Der Frankfurter Kunstverein widmet dem in Deutschland bisher nur wenig gezeigten Künstler aktuell unter dem Titel »The Octopus« eine Übersichtsschau mit Werken aus den vergangenen zehn Jahren, die inhaltlich in vielen Bereichen an die Einzelausstellung in der Kunsthalle Gießen 2010 anknüpft. Dabei werden die Arbeiten in Frankfurt ausgesprochen klassisch und überraschend konventionell präsentiert. In einigen Vitrinen ist exemplarisches Recherchematerial zusammen geführt. Die Ausstellung verzichtet auf einen Überbau, ist kuratorisch unkompliziert zusammengetragen (fast ausschließlich Leihgaben aus dem Konvolut der Kölner Galerie Thomas Zander) und versteht sich eher als Auslöser weiterer Talks, Symposien und Auseinandersetzungen, die Diskurse um Modelle kollektiver Wissensproduktion weiterführen. Dazu gehörte auch der Fotowettbewerb »Eagle Eye Photo Contest«, der Teilnehmer dazu aufrief, von dem in Deutschland bestehenden Prinzip der »Panoramafreiheit« Gebrauch zu machen. Die Ausnahmeregelung im Urheberrecht erlaubt es, von öffentlichen Plätzen und Straßen aus auch geschützte Werke, Gebäude und Kunstwerke zu fotografieren. In der Ausstellung bleibt spürbar, wie Paglen immer wieder neue Distributionswege für seine Arbeit zu finden sucht. Deutlicher definiert sich in Frankfurt aber Paglens Anspruch, sich expliziter als künstlerischer Fotograf zu positionieren, der sein Werk in einem ebenso ästhetischen und kunsthistorischen Diskurs verhandelt wissen möchte.
Paglen agiert als fotografischer Operateur, der darum kämpft, die verschiedenen Apparate in ihrer Funktion zu überwinden, die sich kreuzenden Absichten von Mensch und Apparat und ihre verschiedenen Wahrnehmungen aufzuhellen. Er beherrscht eine große Klaviatur medien-, bild- und fotohistorischer Diskurse. Dabei rückt er nicht nur die Spitze des Eisberges riesiger programmierter Apparaturen ins Bild, die daran sind, einen automatisierten totalitären Perspektivwechsel einzurichten, sondern auch die Rahmenbedingungen eigener Bildproduktion. Mit gehacktem, abgefangenem Material, zeigt er, wie Drohnen sehen oder was sie sehen (»Drone vision«, 2010).

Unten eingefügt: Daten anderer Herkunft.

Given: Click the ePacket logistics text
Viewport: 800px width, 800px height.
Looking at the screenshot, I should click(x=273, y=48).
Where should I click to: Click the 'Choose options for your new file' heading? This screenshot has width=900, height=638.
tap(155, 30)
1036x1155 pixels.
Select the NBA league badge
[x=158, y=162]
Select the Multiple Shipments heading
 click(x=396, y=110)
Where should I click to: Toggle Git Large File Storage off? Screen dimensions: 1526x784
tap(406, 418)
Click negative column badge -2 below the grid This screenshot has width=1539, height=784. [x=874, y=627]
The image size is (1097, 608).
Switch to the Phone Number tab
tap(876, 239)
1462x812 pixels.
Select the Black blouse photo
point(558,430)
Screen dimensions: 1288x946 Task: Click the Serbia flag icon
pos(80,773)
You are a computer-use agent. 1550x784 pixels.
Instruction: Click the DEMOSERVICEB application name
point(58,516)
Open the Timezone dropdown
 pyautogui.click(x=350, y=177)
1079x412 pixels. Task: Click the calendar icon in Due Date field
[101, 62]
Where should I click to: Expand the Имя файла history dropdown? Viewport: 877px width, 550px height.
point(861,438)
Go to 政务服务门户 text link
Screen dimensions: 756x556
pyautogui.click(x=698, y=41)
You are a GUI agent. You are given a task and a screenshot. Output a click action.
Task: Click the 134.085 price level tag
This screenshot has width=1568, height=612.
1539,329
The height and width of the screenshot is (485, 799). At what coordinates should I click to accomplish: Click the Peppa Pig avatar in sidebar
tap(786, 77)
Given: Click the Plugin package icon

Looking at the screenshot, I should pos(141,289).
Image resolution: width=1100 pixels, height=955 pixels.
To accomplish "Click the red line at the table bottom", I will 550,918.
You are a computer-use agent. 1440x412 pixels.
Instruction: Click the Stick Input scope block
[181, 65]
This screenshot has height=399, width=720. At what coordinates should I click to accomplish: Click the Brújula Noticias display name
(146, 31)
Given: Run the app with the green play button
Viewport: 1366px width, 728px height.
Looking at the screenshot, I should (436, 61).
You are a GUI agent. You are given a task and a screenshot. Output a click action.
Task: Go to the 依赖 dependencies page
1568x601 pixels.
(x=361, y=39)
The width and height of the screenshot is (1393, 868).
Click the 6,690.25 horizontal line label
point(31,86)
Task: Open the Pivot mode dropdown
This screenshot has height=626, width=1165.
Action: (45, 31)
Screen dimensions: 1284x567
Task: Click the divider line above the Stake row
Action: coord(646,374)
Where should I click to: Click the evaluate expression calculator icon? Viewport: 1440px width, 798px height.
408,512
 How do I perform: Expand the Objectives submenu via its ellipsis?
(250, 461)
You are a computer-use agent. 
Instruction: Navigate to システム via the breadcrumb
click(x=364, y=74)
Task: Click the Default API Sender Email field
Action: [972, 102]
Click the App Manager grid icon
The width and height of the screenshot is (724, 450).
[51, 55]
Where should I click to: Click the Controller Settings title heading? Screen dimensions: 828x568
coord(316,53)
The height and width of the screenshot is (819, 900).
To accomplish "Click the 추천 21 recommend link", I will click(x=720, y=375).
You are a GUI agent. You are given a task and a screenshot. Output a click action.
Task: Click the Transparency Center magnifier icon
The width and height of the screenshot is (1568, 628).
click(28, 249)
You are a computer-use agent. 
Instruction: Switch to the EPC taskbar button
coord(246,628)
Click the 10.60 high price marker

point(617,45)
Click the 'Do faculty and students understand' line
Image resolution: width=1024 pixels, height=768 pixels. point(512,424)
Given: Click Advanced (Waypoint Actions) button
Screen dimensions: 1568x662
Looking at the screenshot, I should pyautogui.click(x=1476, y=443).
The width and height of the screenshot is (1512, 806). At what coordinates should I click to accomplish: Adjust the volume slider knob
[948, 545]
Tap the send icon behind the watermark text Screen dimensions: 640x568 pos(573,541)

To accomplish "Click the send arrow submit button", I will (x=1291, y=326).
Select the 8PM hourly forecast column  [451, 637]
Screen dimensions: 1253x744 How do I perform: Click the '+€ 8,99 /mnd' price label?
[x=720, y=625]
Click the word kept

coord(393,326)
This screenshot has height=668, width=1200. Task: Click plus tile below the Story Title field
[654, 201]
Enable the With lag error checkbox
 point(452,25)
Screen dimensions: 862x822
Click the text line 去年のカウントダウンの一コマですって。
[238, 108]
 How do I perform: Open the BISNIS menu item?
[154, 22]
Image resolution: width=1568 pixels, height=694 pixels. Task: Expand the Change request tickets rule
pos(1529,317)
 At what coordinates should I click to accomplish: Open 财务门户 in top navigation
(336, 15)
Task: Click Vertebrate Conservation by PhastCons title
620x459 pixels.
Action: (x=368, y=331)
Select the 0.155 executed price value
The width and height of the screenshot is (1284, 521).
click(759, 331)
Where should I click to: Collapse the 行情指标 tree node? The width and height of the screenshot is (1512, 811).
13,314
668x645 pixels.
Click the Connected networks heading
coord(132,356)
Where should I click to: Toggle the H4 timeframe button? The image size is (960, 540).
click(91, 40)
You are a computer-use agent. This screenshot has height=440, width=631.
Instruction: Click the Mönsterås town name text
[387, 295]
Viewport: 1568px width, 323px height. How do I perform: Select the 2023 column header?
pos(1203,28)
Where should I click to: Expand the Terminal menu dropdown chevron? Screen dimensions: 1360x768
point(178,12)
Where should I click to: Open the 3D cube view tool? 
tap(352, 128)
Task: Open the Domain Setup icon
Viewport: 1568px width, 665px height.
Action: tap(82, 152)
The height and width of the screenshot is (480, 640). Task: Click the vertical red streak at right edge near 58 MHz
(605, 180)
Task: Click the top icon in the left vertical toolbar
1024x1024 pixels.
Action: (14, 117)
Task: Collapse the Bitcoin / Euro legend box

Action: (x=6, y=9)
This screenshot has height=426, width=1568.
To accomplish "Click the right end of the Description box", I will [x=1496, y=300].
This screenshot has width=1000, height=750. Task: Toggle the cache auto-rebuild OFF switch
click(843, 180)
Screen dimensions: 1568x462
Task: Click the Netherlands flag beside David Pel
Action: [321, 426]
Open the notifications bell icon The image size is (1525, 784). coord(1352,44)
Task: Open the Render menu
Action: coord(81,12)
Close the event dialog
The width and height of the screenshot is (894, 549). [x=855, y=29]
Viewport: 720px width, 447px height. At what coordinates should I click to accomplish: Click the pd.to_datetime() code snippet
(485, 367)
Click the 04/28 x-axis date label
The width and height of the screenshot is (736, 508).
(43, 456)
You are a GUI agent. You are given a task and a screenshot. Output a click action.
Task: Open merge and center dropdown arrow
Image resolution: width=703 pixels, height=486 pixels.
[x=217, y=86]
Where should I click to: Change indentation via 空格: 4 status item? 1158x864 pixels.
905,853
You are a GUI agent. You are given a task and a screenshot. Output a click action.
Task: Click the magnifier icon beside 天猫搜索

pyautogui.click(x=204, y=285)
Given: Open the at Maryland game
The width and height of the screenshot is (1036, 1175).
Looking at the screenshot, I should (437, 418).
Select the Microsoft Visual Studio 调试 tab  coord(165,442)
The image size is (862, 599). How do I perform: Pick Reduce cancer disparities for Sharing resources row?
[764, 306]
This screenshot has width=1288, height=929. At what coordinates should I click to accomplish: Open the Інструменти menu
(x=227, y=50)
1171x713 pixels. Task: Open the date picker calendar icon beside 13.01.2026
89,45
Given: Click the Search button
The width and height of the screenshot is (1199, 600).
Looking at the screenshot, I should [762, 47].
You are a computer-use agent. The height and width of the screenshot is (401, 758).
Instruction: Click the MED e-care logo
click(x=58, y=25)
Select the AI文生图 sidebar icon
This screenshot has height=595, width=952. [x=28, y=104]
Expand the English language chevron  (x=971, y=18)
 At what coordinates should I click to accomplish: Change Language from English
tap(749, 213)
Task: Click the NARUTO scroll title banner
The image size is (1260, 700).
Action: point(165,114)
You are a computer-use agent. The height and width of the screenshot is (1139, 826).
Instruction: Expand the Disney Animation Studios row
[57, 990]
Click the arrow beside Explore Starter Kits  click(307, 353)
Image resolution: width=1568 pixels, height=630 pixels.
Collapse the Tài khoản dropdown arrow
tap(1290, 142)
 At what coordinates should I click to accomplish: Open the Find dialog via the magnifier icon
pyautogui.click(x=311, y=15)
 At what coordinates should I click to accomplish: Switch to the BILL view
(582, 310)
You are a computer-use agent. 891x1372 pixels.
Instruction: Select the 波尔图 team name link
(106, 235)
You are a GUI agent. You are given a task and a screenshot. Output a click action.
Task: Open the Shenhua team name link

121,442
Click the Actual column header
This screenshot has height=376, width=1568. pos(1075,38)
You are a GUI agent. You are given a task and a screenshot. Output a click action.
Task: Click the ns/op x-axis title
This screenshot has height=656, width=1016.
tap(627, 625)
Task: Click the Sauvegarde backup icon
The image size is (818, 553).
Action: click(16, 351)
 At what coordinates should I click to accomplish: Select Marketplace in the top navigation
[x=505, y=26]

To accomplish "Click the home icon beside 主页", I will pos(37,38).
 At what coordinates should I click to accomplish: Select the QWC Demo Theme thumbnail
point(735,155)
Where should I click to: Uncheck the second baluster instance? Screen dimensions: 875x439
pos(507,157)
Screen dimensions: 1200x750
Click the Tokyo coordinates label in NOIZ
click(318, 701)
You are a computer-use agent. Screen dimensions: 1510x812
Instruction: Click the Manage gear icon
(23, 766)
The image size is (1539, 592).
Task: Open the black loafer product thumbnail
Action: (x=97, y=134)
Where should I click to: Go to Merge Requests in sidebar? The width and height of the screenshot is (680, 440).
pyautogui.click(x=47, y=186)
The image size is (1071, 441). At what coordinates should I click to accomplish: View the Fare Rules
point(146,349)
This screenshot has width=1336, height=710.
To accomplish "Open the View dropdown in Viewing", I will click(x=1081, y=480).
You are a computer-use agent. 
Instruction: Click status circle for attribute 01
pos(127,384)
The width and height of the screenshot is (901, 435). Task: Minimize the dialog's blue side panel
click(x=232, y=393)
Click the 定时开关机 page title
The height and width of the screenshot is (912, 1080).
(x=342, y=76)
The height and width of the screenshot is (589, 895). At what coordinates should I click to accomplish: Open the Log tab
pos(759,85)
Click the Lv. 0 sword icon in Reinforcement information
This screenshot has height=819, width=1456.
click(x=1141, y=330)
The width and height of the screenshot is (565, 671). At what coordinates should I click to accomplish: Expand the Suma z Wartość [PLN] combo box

Paglens Fotografien sind dennoch letztlich weder »gut« noch »schön«. Sie sind auf ästhetischer Ebene nicht revolutionär oder wirklich neu. Doch verorten sie die Bedeutung fotografisch konstruierter und überlieferter Landschaftsräume historisch neu. Beim Aufspüren der ersten Drohnen habe er sich unmittelbar an William Turner erinnert, dessen Landschaftsverständnis durch die Erfindung des Zugverkehrs gänzlich neu geprägt wurde. Der Himmel, traditionell als exterritorialer visionärer Raum, als Symbol für Freiheit und Grenzenlosigkeit, verstanden, erweist sich nun als Folie eines neu codierten und kolonialisierten Raumes, dessen mechanische Gegenblicke von oben, durch Satelliten und Aufklärungsdrohnen nicht nur die Erde, sondern ebenso die Bewegungsmuster ihrer Bewohner neu kartographieren.